Good luck everyone !! I know many of you that I have talked to over the years here are not as fortunate perhaps as I am, while many of you apparently also are. But, for those who are grinding to simply stay alive, I sincerely wish you the best.


----------



## TX Uber Ant (Aug 24, 2019)

I am sure there are many drivers that understand the accurate economics of this gig will finally be following in your path. Even before the gas prices went stupid I was looking for a legitimate exit from it. I actually saw something the other day where Target was paying like 24 dollar per hour. Driving for Uber and Lyft works best as a part time gig at best these days and at that if its not surging it simply is not worth the troubles.


----------



## ANT 7 (Oct 14, 2018)

The extra $18-20K a year I was saving in the bank over and above the income from a regular jobby job made the Uber model, and the inherent risk, worthwhile.

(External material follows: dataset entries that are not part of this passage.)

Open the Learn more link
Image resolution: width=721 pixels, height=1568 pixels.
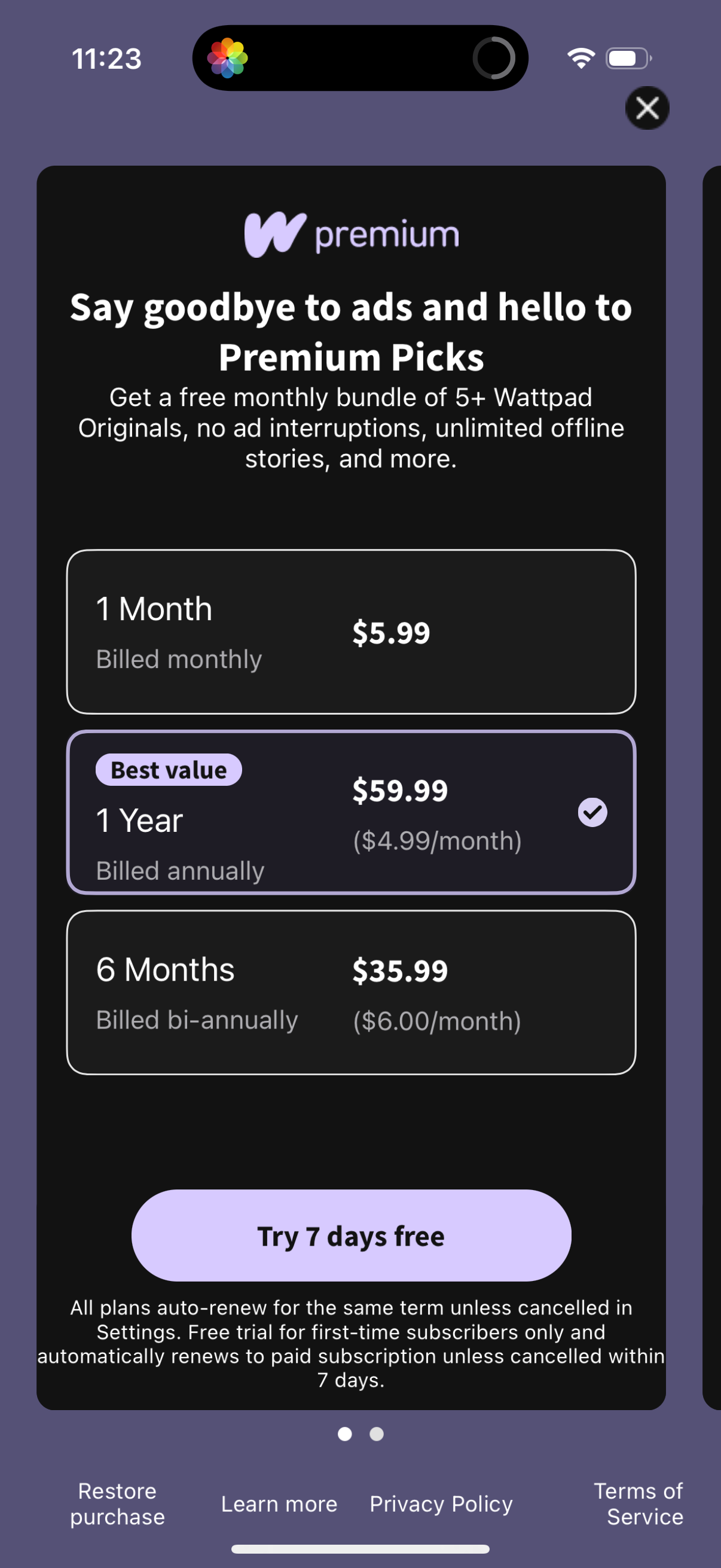click(279, 1504)
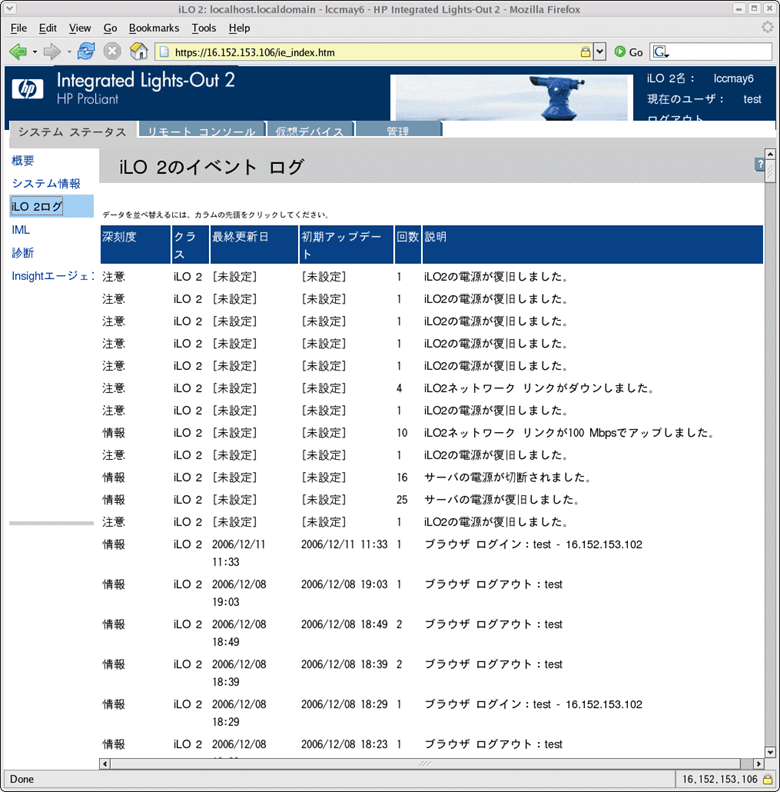Switch to the 仮想デバイス tab

pos(309,132)
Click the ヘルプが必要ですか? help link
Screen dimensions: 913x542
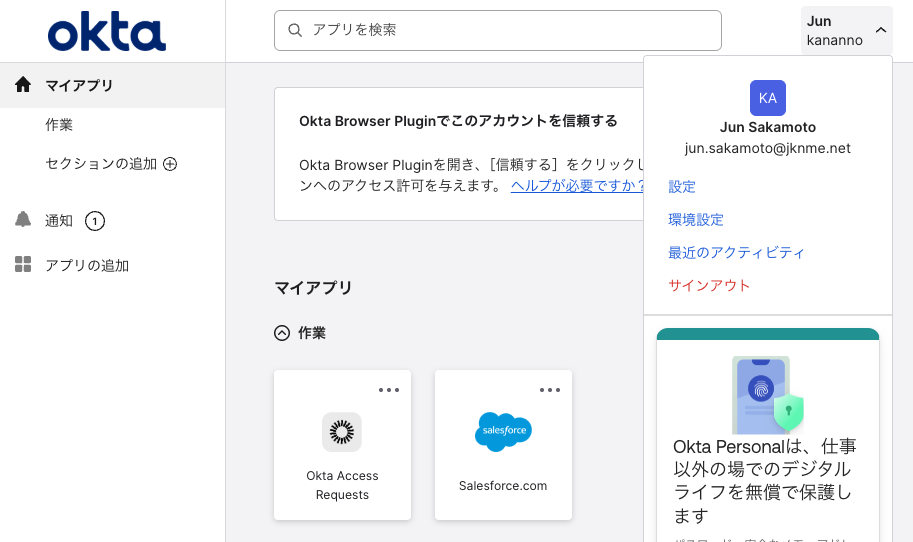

Now, it doesn't........part time Uber doesn't make sense either IMHO, because of the annual costs where I drive. Putting an extra $50 or $75 in my pocket each day, still would cost me $25 overall per day not counting the liability and personal risk you take on when you drive. Ain't worth it. Been talking to a few of my fellow ants on the street too.....lots are getting out.


----------



## _Tron_ (Feb 9, 2020)

ANT 7 said:


> Been talking to a few of my fellow ants on the street too.....lots are getting out.


When I run into my fellow ants on the street I let the air out of their tires.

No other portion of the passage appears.